The Palisades Water Index (ZWI) is a modified equal-dollar weighted stock market index. It is designed to track the performance of companies engaged in the global water industry such as pump and filter manufacturers, water utilities, and irrigation equipment manufacturers. The index was set at 1000 as of December 31, 2003.

== History ==
The index was developed in 2003 by Steve Hoffmann. He established the Palisades Water Index Associates to manage and license the index. A number of exchange traded funds (ETFs) were established that track the index.

== Components ==
As of August 2008, the components of the index included the following companies:
- Tetra Tech 4.58%
- Itron Inc 4.12%
- URS Corporation 4.07%
- AECOM 4.00%
- Danaher Corp 3.98%
- Badger Meter 3.95% (flowmeters)
- Veolia Environnement 3.92%
- Valmont Industries Inc. 3.86% (center pivot irrigation systems)

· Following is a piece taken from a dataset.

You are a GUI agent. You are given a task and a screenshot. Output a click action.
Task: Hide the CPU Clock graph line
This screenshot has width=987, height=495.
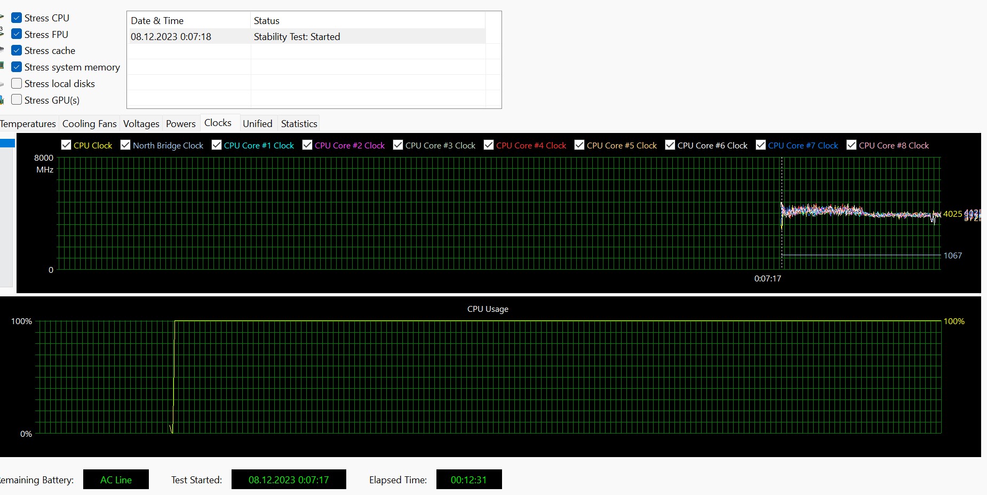point(66,145)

- Calgon Carbon Corporation 3.79% (filtration)
- Agilent Technologies 3.69%
- Lindsay Manufacturing Co. 3.65% (center pivot irrigation systems)
- Mueller Water Products Inc. 3.56%
- Pentair, Inc 3.50% (pumps, motors, filtration, water tanks)

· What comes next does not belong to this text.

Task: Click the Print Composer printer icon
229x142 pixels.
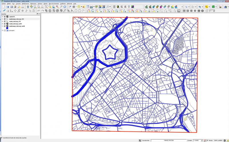Action: pyautogui.click(x=22, y=7)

- ITT Industries 3.38% (pumps)
- Watts Water Technologies 'a' 3.37% (valves)
- Pall Corporation 3.25% (filtration)
- Nalco Holding Co. 3.20%
- Insituform Technologies Inc. 3.15% (pipeline installation and repair)

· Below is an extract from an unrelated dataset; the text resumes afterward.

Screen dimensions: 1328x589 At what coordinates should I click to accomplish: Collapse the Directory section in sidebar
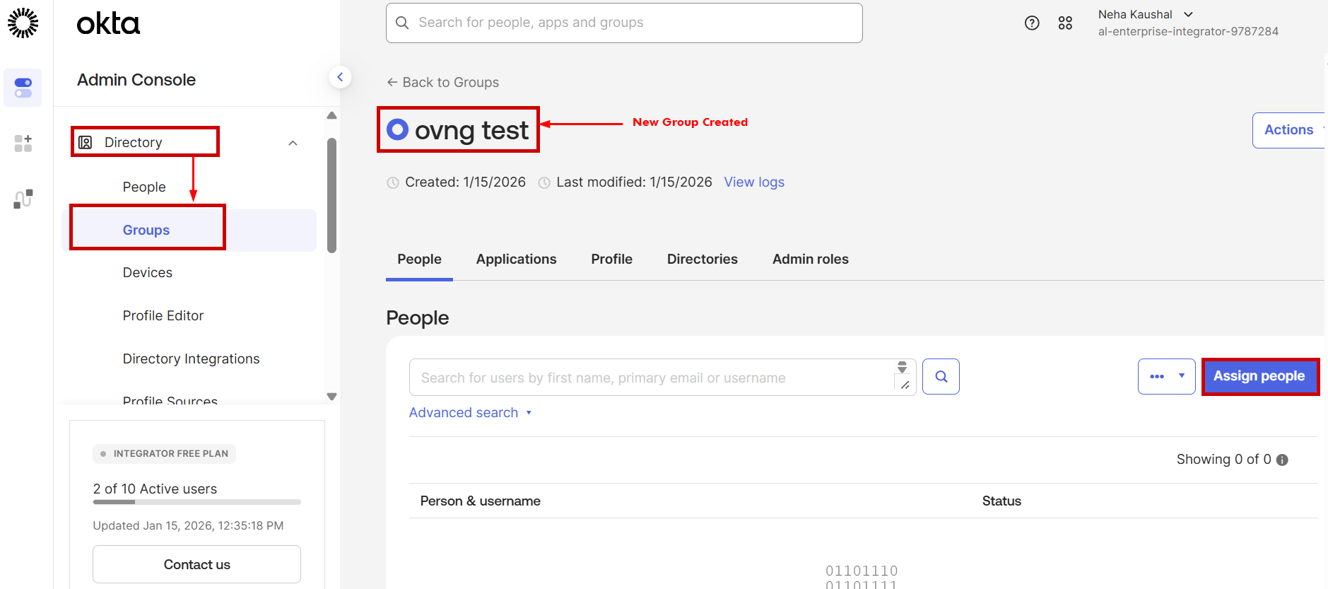click(293, 142)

- Ameron International 3.10%
- General Electric 3.01% (appliances, motors)
- Flowserve Corp 2.95% (pumps)
- Franklin Electric 2.85% (pumps and motors)
- Siemens AG Ads 2.82%
- IDEX Corporation 2.79%
- Layne Christensen Co. 2.79%
- Gorman-Rupp 2.65%
- Roper Industries 2.51% (appliances, pumps, industrial controls)
- Consolidated Water Co. Ltd. 1.56% (water utility)
- Southwest Water Co. 1.33%
- American States Water 1.29%
- Aqua America 1.24%
- Companhia de Saneamento Basico do Estado de Sao Paulo 1.03% (water and wastewater utility)

The PowerShares Water Resources Fund is based on this index.